Monday, 24 December 2012

Two new habitats

A couple of the best Christmas presents you could wish for - two more of Anne's plates - and as indicated both relating to habitats.
The upper plate represents the title plate for 'arable fields, waysides and disturbed ground'. As I mention in the text for the book this chapter has developed into something of ‘catch all’ section; within it are a variety of habitats, none of them natural, all of them manmade. Of course within this broad category there may be a high degree of overlap. This being the case, some of the wildflowers that are described and illustrated in this chapter are widespread and quite ubiquitous in their distribution - Daisy and Dandelion immediately spring to mind; both species may be found in almost any location.
Anne's plate is set on Flotta looking southwest over Kirk Bay with Switha on the left and South Walls on the right. The field is full of charlock while in the foreground from left to right are Hogweed, Purple ramping-fumitory, Ox-eye daisy, Ribwort plantain, Corn spurrey, Prickly sowthistle and Spear thistle. A Wren Troglodytes troglodytes, momentarily takes advantage of the Hogweed's height, in its constant search for insects.
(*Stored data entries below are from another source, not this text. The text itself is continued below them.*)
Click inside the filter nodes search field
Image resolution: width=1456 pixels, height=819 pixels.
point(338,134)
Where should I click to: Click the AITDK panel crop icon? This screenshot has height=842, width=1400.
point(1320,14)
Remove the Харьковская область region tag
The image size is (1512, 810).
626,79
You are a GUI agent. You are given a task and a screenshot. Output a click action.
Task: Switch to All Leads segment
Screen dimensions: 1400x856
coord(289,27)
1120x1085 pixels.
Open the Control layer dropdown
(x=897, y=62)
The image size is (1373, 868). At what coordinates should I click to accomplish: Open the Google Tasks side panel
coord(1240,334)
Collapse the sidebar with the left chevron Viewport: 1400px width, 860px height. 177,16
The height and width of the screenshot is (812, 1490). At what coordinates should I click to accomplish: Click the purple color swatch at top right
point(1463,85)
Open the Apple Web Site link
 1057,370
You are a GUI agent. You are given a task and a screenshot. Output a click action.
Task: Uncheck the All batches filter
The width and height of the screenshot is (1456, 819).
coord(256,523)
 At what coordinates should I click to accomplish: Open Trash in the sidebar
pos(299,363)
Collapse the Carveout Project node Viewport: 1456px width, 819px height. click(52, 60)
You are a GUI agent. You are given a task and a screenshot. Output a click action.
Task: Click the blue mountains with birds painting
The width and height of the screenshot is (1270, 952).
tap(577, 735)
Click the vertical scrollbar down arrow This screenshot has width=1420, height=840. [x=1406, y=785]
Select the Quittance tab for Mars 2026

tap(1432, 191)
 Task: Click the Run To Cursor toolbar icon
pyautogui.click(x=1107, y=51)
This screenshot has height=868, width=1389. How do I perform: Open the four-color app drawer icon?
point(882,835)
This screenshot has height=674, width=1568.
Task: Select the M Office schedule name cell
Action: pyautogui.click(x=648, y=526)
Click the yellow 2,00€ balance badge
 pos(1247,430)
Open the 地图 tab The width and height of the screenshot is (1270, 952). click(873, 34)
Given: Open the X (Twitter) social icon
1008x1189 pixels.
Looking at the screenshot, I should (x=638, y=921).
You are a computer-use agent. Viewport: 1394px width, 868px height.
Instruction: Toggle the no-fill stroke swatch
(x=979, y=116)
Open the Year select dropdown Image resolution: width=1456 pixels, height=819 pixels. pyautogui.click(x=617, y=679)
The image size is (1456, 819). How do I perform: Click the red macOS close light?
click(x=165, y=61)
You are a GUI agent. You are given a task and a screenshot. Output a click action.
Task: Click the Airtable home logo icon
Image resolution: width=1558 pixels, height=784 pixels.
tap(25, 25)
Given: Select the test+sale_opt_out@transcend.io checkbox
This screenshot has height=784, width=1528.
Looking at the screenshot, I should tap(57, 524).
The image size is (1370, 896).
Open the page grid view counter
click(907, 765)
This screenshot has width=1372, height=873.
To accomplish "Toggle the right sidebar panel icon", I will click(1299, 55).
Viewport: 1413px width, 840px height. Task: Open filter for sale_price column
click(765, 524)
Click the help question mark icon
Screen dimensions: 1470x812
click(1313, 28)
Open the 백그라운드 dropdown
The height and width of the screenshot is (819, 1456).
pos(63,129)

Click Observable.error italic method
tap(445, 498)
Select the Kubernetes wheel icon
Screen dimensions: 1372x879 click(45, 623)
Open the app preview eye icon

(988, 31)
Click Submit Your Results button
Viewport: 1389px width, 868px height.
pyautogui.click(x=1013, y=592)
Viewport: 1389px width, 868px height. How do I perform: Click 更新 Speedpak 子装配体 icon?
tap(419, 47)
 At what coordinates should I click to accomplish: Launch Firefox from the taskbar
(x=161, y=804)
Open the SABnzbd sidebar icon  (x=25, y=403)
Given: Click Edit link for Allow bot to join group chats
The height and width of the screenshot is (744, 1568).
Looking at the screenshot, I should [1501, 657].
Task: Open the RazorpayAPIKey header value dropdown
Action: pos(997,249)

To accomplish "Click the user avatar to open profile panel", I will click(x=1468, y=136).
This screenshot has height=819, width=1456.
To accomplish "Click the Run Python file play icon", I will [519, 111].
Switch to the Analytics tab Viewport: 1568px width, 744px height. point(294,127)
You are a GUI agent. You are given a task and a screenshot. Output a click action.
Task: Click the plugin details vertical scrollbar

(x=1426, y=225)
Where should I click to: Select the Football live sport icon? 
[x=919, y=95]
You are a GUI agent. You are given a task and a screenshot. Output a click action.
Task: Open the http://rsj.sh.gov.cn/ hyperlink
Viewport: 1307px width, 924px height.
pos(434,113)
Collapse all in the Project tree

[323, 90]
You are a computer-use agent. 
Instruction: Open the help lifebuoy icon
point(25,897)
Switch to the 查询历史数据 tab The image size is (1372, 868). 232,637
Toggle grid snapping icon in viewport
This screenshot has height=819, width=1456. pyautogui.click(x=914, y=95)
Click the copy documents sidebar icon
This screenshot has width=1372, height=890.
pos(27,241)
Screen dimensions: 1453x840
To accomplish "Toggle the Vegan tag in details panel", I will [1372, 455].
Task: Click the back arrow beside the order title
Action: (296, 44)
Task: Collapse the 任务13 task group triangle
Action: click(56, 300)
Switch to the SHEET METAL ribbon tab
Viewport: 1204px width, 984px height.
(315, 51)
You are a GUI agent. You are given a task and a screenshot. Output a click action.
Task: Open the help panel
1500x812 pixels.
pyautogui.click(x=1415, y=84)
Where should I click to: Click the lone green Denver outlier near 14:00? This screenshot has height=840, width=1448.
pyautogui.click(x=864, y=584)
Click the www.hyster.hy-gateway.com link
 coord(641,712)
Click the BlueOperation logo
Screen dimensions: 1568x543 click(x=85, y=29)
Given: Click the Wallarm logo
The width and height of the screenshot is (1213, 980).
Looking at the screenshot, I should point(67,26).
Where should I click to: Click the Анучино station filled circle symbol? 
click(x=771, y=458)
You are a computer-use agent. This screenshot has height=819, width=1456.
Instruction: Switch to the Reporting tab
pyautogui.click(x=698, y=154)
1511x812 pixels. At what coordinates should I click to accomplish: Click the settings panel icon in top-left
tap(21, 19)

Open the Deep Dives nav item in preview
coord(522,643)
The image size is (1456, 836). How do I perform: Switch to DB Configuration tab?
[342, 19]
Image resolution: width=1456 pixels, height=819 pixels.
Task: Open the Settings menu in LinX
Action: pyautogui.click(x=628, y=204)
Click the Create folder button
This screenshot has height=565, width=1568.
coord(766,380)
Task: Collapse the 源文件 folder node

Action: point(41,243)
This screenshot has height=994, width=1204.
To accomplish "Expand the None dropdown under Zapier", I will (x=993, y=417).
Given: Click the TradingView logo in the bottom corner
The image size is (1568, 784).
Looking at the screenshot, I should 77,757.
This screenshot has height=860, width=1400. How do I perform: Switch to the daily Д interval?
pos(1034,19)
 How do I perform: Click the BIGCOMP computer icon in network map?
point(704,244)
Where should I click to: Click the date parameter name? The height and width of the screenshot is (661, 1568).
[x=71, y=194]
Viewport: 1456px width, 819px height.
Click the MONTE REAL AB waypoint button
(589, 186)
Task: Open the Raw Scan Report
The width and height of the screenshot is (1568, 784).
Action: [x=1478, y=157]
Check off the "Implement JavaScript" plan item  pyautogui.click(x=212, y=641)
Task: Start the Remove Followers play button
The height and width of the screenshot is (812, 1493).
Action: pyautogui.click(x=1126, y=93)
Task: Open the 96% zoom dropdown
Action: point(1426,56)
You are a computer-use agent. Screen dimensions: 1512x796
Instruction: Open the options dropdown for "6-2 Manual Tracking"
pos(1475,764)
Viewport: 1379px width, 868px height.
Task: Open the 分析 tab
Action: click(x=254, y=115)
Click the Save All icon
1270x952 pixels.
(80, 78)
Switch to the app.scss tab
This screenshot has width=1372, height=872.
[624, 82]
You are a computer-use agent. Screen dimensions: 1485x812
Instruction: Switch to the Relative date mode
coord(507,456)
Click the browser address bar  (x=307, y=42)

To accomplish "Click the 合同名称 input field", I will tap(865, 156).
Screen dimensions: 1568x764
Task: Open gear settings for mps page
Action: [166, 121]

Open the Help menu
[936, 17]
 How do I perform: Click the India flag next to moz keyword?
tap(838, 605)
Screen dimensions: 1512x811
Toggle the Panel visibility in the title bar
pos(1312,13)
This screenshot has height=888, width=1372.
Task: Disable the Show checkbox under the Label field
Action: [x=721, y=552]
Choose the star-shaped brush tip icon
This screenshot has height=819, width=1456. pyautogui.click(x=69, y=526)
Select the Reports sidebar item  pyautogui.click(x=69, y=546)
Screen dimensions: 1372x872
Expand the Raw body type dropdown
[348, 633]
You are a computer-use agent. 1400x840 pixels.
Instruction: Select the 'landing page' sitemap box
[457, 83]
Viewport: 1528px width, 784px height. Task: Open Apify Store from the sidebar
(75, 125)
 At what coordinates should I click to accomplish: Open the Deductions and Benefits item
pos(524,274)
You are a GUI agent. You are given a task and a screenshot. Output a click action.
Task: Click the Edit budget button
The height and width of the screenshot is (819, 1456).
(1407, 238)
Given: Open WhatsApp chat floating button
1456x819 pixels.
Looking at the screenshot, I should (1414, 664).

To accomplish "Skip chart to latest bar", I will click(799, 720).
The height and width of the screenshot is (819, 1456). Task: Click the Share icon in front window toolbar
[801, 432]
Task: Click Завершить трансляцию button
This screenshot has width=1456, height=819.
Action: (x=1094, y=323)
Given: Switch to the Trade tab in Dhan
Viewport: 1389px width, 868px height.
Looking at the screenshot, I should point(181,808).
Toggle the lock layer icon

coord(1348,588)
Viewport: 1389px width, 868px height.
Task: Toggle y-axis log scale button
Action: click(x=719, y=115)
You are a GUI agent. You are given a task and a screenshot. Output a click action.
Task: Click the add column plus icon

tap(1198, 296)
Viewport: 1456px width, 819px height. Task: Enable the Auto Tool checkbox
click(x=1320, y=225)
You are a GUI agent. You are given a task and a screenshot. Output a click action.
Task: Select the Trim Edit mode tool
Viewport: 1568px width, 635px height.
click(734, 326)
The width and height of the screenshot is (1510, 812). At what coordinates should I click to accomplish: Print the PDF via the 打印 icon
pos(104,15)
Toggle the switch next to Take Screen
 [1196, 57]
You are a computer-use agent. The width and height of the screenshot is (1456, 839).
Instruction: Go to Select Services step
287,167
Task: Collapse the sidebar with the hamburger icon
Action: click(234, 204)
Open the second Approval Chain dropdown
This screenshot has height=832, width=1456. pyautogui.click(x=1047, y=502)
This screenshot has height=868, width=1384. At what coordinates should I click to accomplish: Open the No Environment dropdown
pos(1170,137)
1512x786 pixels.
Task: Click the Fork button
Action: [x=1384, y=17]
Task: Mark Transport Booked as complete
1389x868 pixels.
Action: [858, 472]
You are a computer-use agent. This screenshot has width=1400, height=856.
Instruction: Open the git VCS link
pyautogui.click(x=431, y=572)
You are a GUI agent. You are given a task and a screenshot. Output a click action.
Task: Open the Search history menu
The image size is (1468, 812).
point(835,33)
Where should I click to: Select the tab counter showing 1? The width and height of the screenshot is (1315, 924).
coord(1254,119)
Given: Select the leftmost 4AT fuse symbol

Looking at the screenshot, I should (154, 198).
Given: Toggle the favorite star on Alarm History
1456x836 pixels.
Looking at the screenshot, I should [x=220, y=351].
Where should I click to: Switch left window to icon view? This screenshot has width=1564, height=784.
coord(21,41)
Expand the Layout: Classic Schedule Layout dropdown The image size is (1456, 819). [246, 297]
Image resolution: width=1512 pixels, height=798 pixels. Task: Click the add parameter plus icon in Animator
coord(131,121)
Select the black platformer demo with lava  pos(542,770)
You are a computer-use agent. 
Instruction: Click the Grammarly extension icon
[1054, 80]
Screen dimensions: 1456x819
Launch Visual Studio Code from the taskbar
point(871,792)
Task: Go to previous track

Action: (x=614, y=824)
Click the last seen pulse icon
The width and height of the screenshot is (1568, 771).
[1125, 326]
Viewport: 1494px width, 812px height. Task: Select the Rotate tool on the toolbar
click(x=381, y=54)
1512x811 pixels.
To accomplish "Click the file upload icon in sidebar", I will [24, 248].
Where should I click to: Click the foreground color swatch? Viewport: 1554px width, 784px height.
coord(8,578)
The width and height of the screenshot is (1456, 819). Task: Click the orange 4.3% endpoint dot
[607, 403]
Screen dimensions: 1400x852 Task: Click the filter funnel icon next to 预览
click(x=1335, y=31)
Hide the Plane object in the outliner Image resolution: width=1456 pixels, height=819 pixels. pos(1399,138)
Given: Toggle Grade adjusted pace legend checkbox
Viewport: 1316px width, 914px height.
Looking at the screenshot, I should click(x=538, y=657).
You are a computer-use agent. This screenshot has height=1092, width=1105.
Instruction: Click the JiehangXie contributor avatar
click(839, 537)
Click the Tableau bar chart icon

The lower plate is the keystone plate for 'the peat hill – heath and blanket bog'. The draft introduction to this chapter is as follows:
'Of the ten habitats included in this volume, ‘the peat hill’ covers more of Orkney than any other and it can be found from near the coast to the summits of some of the county’s highest hills. Although peat is far less abundant on some of the north islands such as Sanday and Stronsay and non-existent on North Ronaldsay most of the other islands and parishes still have substantial areas of the peat hill; islands such as Eday, Hoy and Rousay are ‘peat’ islands and parishes such as Birsay, Firth and Orphir are similarly well-endowed. Indeed some of the best peat hills are nationally and internationally important designated sites most notably the Orphir and Stenness Hills, Keelylang Hill and Swartaback Burn, the West Mainland Moorlands and of course, Hoy.'
Anne's plate depicts the Rousay peat hill. We are at Catagreen on the northern ridge west of Kierfea and Whirliegar, overlooking the Cuppers of Vacquoy (the hill to the right).To the left is the Loch of Wasbister and Saviskaill while in the far distance and to the right is the sinuous coastline of Westray defined by Noup Head and Fitty Hill. The plate depicts the two main charactistics of the hill - the dry heath on the left and the wetter/boggy heath on the right. The plants of the drier heath include Ling and Bell heather - in the Scottish Borders known as 'He' heather and 'She' heather. The wetter/boggy heath is illustrated with Hare's-tail cottongrass, Butterwort, Sphagnum and Bog Asphodel.





Tuesday, 4 December 2012

Still surprising and it's December

2nd December - a sunny chilly day with a light breeze from the north. An ideal day to wander the cliffs of South Ronaldsay and take in the spectacle of Orkney's Grey Seal pupping season. And there was plenty of action. We witnessed suckling pups and wallowing pups, moulting pups and mewing pups. Some adults were relaxed, some were anything but and there were moments of high action involving possessive and territorial males intent on maintaining their gene pool. Doting mothers weren’t afraid to bare their teeth as they protected their offspring.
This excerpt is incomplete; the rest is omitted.